**Excerpted records**

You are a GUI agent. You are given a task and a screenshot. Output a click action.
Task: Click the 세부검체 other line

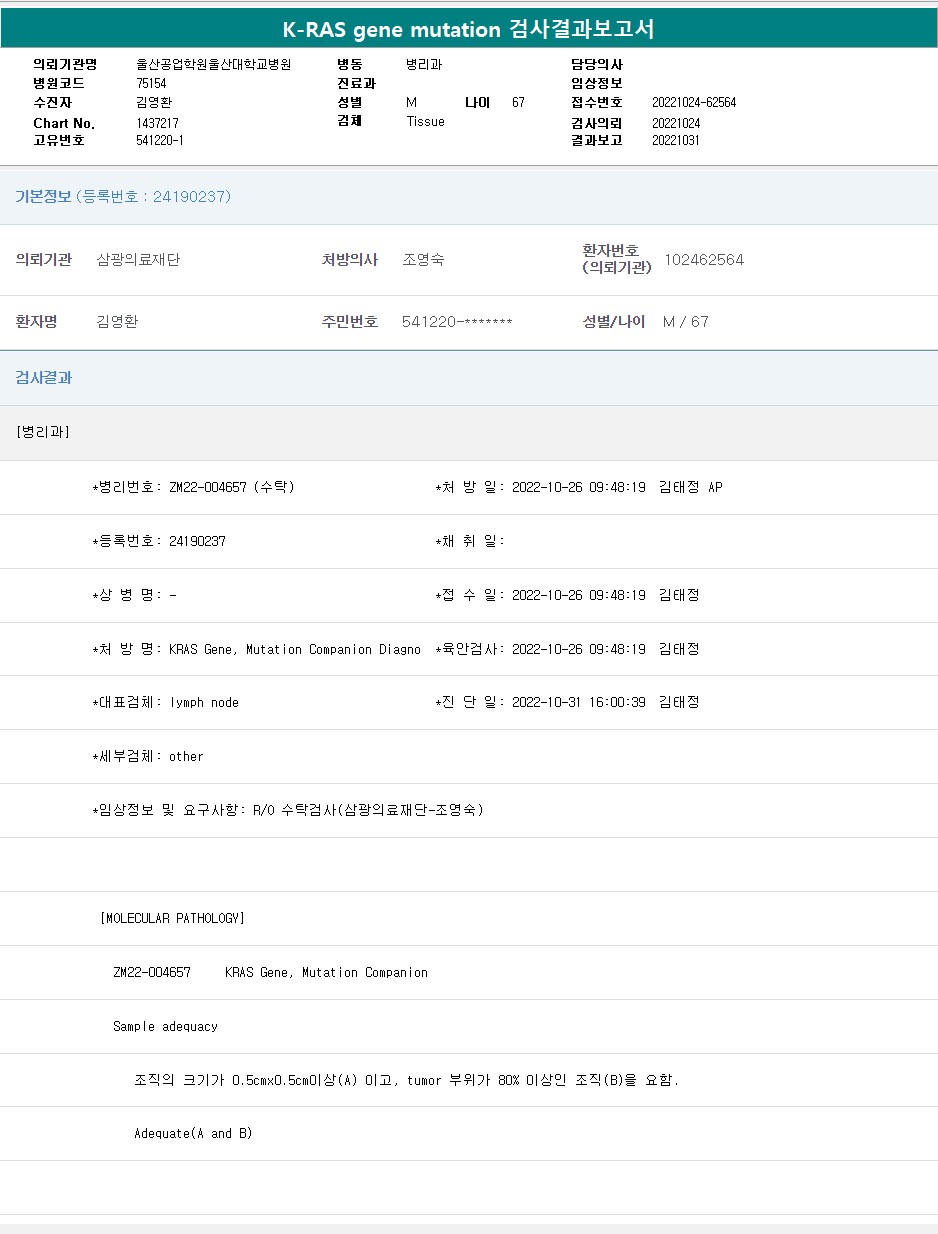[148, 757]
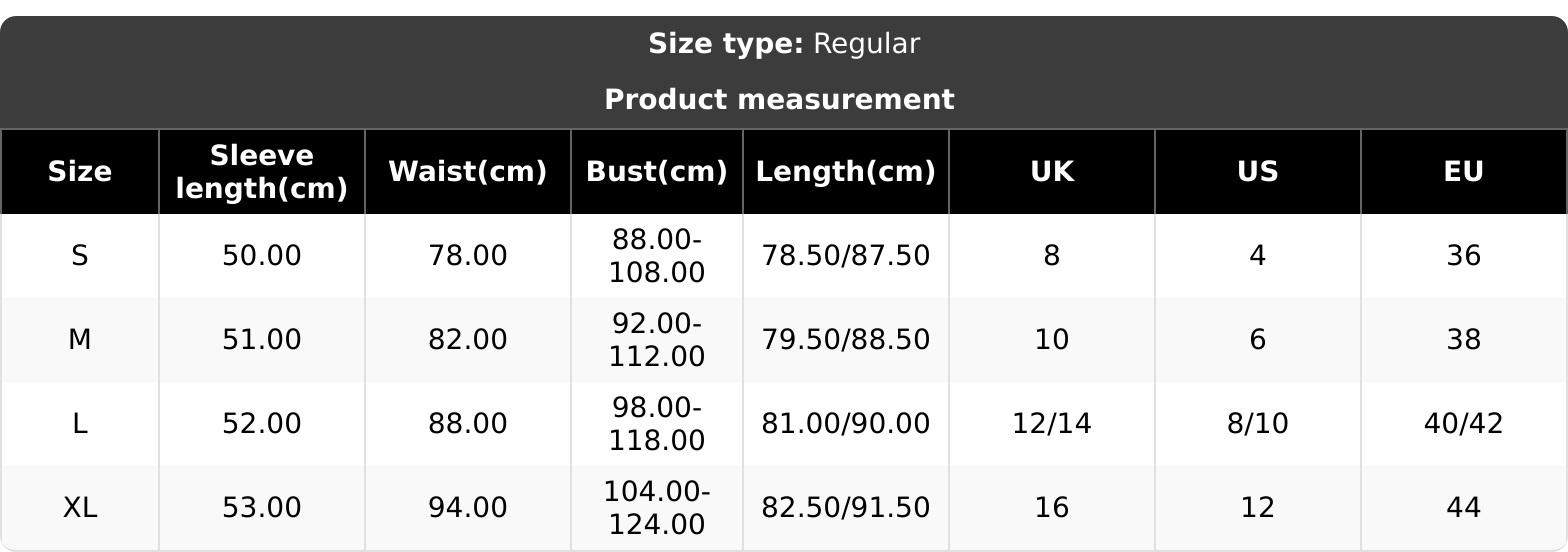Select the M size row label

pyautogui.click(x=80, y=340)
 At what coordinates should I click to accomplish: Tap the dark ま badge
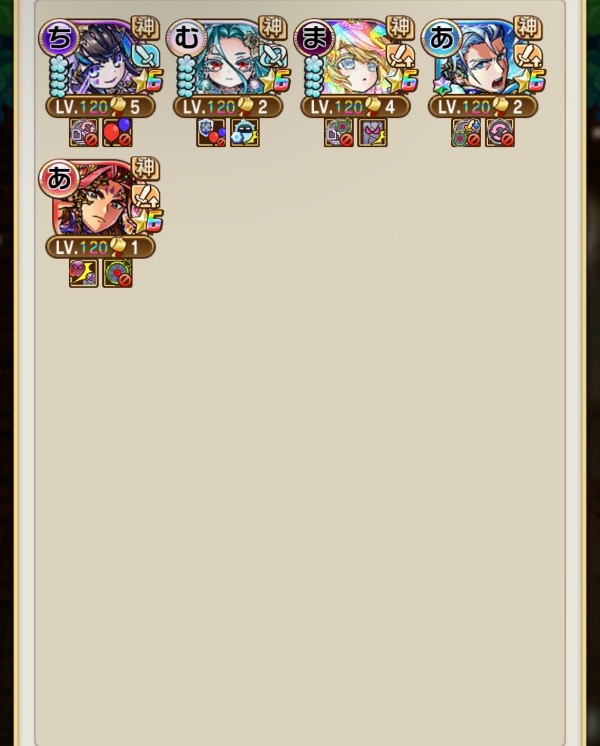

**What to do**
Leaving out the pictures, repeat all the entries exactly as they stand.

**Task output**
You are a GUI agent. You are given a task and a screenshot. Output a click action.
Task: Click the 세부검체 other line

[148, 757]
Select the M size row label

pyautogui.click(x=80, y=340)
 At what coordinates should I click to accomplish: Tap the dark ま badge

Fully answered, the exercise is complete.